Consigne A ▸
Recopiez le passage de l'article sur le cinéaste Ghobadi qui commence à "Par Gérard LEFORT" et se termine à "sa pensée vagabonde.".
Consigne B ▸
D'après l'article sur le cinéaste Ghobadi, quel prix a obtenu Un temps pour l'ivresse des chevaux ?
Consigne C ▸
Poursuivez l'article sur le cinéaste Ghobadi à partir de l'endroit où il s'arrête.

#### Bloc de texte ####

Par Gérard LEFORT
mercredi 23 février 2005
ahman Ghobadi, né en 1969 à Bané, Kurdistan iranien, a débuté par une dizaine de courts métrages, notamment Vivre dans le brouillard, primé en 1998 à Clermont-Ferrand.En 1999, il assiste Abbas Kiarostami sur Le vent nous emportera. Depuis, il a réalisé Un temps pour l'ivresse des chevaux (Caméra d'or à Cannes en 2000) et les Chants du pays de ma mère (2002). Râblé et charmeur, Ghobadi a du mal à tenir en place. Il explique qu'il ne peut pas réfléchir sans marcher : bien qu'assis, sa pensée vagabonde.
Pourquoi tournez-vous avec des enfants ?

#### Extraits de données ####

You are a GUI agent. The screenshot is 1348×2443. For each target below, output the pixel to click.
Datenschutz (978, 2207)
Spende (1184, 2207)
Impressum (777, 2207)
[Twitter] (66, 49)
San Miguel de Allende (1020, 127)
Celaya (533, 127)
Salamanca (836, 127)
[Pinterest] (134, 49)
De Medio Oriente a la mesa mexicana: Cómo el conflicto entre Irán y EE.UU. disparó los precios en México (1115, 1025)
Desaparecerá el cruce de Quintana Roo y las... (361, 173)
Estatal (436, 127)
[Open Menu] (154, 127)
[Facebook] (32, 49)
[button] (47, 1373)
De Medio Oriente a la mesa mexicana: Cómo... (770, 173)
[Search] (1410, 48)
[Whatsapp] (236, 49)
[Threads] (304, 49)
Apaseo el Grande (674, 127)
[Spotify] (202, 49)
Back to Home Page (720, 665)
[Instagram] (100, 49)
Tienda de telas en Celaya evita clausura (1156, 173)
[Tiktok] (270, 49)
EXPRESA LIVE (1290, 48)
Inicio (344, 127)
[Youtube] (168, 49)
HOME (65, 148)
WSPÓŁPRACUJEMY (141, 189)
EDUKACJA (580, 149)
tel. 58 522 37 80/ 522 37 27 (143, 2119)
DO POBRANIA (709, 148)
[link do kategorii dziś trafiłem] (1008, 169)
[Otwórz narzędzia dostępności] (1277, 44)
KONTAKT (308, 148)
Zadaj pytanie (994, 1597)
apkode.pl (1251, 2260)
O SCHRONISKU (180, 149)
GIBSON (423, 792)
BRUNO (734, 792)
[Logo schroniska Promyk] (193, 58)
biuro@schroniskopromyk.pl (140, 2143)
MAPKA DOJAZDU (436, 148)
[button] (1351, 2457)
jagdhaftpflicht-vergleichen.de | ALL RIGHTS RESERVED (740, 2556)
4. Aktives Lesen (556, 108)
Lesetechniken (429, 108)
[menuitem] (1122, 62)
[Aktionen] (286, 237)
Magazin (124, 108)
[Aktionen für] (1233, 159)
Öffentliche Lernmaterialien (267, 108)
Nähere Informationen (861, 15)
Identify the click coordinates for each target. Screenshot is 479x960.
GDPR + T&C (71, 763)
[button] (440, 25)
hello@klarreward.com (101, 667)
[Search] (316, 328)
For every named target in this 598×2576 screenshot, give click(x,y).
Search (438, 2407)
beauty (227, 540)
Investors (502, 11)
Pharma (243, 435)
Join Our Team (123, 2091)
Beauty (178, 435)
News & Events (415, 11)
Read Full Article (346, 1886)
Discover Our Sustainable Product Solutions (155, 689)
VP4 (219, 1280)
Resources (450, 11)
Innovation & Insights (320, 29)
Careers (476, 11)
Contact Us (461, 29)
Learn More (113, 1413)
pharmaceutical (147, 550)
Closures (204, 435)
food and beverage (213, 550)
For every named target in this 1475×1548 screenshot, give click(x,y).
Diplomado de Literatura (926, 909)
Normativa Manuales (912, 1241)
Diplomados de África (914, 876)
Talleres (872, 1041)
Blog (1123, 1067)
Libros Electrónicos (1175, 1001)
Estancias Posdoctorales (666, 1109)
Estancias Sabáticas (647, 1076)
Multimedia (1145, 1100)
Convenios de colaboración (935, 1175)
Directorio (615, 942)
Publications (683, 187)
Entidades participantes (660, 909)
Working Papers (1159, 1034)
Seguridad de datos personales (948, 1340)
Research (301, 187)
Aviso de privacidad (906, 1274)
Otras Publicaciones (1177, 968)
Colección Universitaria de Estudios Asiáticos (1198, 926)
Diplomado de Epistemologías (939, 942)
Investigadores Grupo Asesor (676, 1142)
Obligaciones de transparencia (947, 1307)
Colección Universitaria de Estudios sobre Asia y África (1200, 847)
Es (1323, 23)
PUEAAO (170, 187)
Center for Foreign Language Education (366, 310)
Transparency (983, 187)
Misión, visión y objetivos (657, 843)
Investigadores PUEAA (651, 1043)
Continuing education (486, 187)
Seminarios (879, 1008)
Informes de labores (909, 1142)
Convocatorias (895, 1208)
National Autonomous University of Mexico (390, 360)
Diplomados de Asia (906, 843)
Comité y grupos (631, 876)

####

Réponse attendue A ▸
Par Gérard LEFORT
mercredi 23 février 2005
ahman Ghobadi, né en 1969 à Bané, Kurdistan iranien, a débuté par une dizaine de courts métrages, notamment Vivre dans le brouillard, primé en 1998 à Clermont-Ferrand.En 1999, il assiste Abbas Kiarostami sur Le vent nous emportera. Depuis, il a réalisé Un temps pour l'ivresse des chevaux (Caméra d'or à Cannes en 2000) et les Chants du pays de ma mère (2002). Râblé et charmeur, Ghobadi a du mal à tenir en place. Il explique qu'il ne peut pas réfléchir sans marcher : bien qu'assis, sa pensée vagabonde.

Réponse attendue B ▸
La Caméra d'or à Cannes, en 2000.

Réponse attendue C ▸
Au fond de moi, je suis resté un enfant. Mais, vu les circonstances guerrières de mon pays, j'ai l'impression d'être passé à côté de mon enfance. Mon père me racontait des histoires de guerre qui lui venaient de son propre père, et ainsi de suite. Comme si, depuis que le Kurdistan est le Kurdistan, la guerre faisait partie de notre culture. Filmer des enfants, c'est reconstruire cette enfance démolie par la guerre. Mais ces enfants ne sont pas les petits frères de Harry Potter, ils sont des enfants kurdes dont l'avenir est plus que jamais incertain. Cet ordinaire guerrier permet en contrepartie, par la force des choses, une sorte de légèreté et d'humour. C'est très difficile à imaginer mais on peut rire pendant la guerre et même rire de la guerre. C'est un phénomène de compensation tout à fait humain. Au Kurdistan, c'est devenu un réflexe, comme pour garder le contrôle sur le désespoir. La musique kurde est la plus joyeuse et la plus entraînante que je connaisse. Mais, quand on danse sur ces chansons, on tape violemment des pieds sur le sol, c'est une manière de se venger.
Ces enfants sont souvent mutilés, notamment par les mines antipersonnel.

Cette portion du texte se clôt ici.